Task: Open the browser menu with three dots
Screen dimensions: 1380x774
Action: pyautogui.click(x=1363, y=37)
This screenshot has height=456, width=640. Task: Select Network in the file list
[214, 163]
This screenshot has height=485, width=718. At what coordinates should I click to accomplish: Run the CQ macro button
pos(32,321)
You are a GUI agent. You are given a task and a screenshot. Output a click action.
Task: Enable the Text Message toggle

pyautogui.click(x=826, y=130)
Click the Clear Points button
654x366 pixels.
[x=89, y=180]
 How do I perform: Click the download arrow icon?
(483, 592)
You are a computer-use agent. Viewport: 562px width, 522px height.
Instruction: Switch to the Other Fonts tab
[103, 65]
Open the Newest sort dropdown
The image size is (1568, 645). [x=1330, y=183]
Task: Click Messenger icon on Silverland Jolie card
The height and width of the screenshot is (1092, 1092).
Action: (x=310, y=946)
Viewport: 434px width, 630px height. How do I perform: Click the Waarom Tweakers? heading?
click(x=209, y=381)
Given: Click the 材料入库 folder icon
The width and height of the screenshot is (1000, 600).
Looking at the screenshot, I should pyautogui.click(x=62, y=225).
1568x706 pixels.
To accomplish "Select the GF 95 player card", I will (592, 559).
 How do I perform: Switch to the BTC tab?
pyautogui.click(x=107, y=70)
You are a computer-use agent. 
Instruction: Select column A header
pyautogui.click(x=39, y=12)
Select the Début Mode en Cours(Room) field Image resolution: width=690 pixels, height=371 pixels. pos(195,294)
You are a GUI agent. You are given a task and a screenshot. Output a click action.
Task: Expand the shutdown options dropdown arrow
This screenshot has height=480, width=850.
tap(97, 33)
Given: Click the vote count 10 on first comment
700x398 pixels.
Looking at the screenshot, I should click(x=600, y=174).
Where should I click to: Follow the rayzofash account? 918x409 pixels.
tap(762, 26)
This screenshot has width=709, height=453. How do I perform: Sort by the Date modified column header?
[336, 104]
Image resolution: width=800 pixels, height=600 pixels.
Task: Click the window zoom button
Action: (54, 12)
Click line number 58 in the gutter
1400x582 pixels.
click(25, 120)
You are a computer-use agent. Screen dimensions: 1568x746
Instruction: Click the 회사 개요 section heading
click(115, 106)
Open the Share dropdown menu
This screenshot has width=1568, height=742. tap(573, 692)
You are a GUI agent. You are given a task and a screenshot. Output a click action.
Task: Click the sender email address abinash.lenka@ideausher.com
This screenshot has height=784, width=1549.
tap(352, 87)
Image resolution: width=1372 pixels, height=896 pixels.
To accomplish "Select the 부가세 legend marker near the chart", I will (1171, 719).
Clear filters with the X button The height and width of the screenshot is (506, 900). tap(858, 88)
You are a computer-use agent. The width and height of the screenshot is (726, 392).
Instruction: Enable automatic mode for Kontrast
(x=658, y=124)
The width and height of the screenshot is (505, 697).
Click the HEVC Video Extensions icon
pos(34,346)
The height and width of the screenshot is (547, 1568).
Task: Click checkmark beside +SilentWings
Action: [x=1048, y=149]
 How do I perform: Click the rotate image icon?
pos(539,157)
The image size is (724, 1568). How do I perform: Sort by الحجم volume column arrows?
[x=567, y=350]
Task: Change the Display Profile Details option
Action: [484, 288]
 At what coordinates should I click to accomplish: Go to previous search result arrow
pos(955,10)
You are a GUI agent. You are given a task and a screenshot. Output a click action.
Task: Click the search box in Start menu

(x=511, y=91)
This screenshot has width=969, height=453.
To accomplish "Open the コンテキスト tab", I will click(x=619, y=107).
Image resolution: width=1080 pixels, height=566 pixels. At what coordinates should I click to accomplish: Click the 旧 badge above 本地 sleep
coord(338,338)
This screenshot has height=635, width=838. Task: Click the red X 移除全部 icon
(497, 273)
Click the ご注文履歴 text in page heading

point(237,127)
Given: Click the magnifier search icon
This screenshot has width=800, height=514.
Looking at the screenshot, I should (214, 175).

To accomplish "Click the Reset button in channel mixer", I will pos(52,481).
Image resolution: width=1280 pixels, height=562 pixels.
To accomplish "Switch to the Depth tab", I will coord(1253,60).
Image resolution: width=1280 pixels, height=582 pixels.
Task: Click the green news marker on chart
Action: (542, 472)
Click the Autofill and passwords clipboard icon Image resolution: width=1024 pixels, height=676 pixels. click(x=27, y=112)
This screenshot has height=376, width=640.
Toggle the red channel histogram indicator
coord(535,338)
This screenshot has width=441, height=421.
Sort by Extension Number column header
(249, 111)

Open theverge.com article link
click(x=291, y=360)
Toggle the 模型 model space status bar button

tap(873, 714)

-------

* [Aim of the exercise] Output each line of the material exactly, keeping every word as it appears.

* [Result]
Task: Open the browser menu with three dots
Screen dimensions: 1380x774
Action: pyautogui.click(x=1363, y=37)
This screenshot has height=456, width=640. Task: Select Network in the file list
[214, 163]
This screenshot has height=485, width=718. At what coordinates should I click to accomplish: Run the CQ macro button
pos(32,321)
You are a GUI agent. You are given a task and a screenshot. Output a click action.
Task: Enable the Text Message toggle

pyautogui.click(x=826, y=130)
Click the Clear Points button
654x366 pixels.
[x=89, y=180]
 How do I perform: Click the download arrow icon?
(483, 592)
You are a computer-use agent. Viewport: 562px width, 522px height.
Instruction: Switch to the Other Fonts tab
[103, 65]
Open the Newest sort dropdown
The image size is (1568, 645). [x=1330, y=183]
Task: Click Messenger icon on Silverland Jolie card
The height and width of the screenshot is (1092, 1092).
Action: (x=310, y=946)
Viewport: 434px width, 630px height. How do I perform: Click the Waarom Tweakers? heading?
click(x=209, y=381)
Given: Click the 材料入库 folder icon
The width and height of the screenshot is (1000, 600).
Looking at the screenshot, I should pyautogui.click(x=62, y=225).
1568x706 pixels.
To accomplish "Select the GF 95 player card", I will (592, 559).
 How do I perform: Switch to the BTC tab?
pyautogui.click(x=107, y=70)
You are a computer-use agent. 
Instruction: Select column A header
pyautogui.click(x=39, y=12)
Select the Début Mode en Cours(Room) field Image resolution: width=690 pixels, height=371 pixels. pos(195,294)
You are a GUI agent. You are given a task and a screenshot. Output a click action.
Task: Expand the shutdown options dropdown arrow
This screenshot has height=480, width=850.
tap(97, 33)
Given: Click the vote count 10 on first comment
700x398 pixels.
Looking at the screenshot, I should click(x=600, y=174).
Where should I click to: Follow the rayzofash account? 918x409 pixels.
tap(762, 26)
This screenshot has width=709, height=453. How do I perform: Sort by the Date modified column header?
[336, 104]
Image resolution: width=800 pixels, height=600 pixels.
Task: Click the window zoom button
Action: (54, 12)
Click line number 58 in the gutter
1400x582 pixels.
click(25, 120)
You are a computer-use agent. Screen dimensions: 1568x746
Instruction: Click the 회사 개요 section heading
click(115, 106)
Open the Share dropdown menu
This screenshot has width=1568, height=742. tap(573, 692)
You are a GUI agent. You are given a task and a screenshot. Output a click action.
Task: Click the sender email address abinash.lenka@ideausher.com
This screenshot has height=784, width=1549.
tap(352, 87)
Image resolution: width=1372 pixels, height=896 pixels.
To accomplish "Select the 부가세 legend marker near the chart", I will (1171, 719).
Clear filters with the X button The height and width of the screenshot is (506, 900). tap(858, 88)
You are a computer-use agent. The width and height of the screenshot is (726, 392).
Instruction: Enable automatic mode for Kontrast
(x=658, y=124)
The width and height of the screenshot is (505, 697).
Click the HEVC Video Extensions icon
pos(34,346)
The height and width of the screenshot is (547, 1568).
Task: Click checkmark beside +SilentWings
Action: [x=1048, y=149]
 How do I perform: Click the rotate image icon?
pos(539,157)
The image size is (724, 1568). How do I perform: Sort by الحجم volume column arrows?
[x=567, y=350]
Task: Change the Display Profile Details option
Action: [484, 288]
 At what coordinates should I click to accomplish: Go to previous search result arrow
pos(955,10)
You are a GUI agent. You are given a task and a screenshot. Output a click action.
Task: Click the search box in Start menu

(x=511, y=91)
This screenshot has width=969, height=453.
To accomplish "Open the コンテキスト tab", I will click(x=619, y=107).
Image resolution: width=1080 pixels, height=566 pixels. At what coordinates should I click to accomplish: Click the 旧 badge above 本地 sleep
coord(338,338)
This screenshot has height=635, width=838. Task: Click the red X 移除全部 icon
(497, 273)
Click the ご注文履歴 text in page heading

point(237,127)
Given: Click the magnifier search icon
This screenshot has width=800, height=514.
Looking at the screenshot, I should (214, 175).

To accomplish "Click the Reset button in channel mixer", I will pos(52,481).
Image resolution: width=1280 pixels, height=562 pixels.
To accomplish "Switch to the Depth tab", I will coord(1253,60).
Image resolution: width=1280 pixels, height=582 pixels.
Task: Click the green news marker on chart
Action: (542, 472)
Click the Autofill and passwords clipboard icon Image resolution: width=1024 pixels, height=676 pixels. click(x=27, y=112)
This screenshot has height=376, width=640.
Toggle the red channel histogram indicator
coord(535,338)
This screenshot has width=441, height=421.
Sort by Extension Number column header
(249, 111)

Open theverge.com article link
click(x=291, y=360)
Toggle the 模型 model space status bar button

tap(873, 714)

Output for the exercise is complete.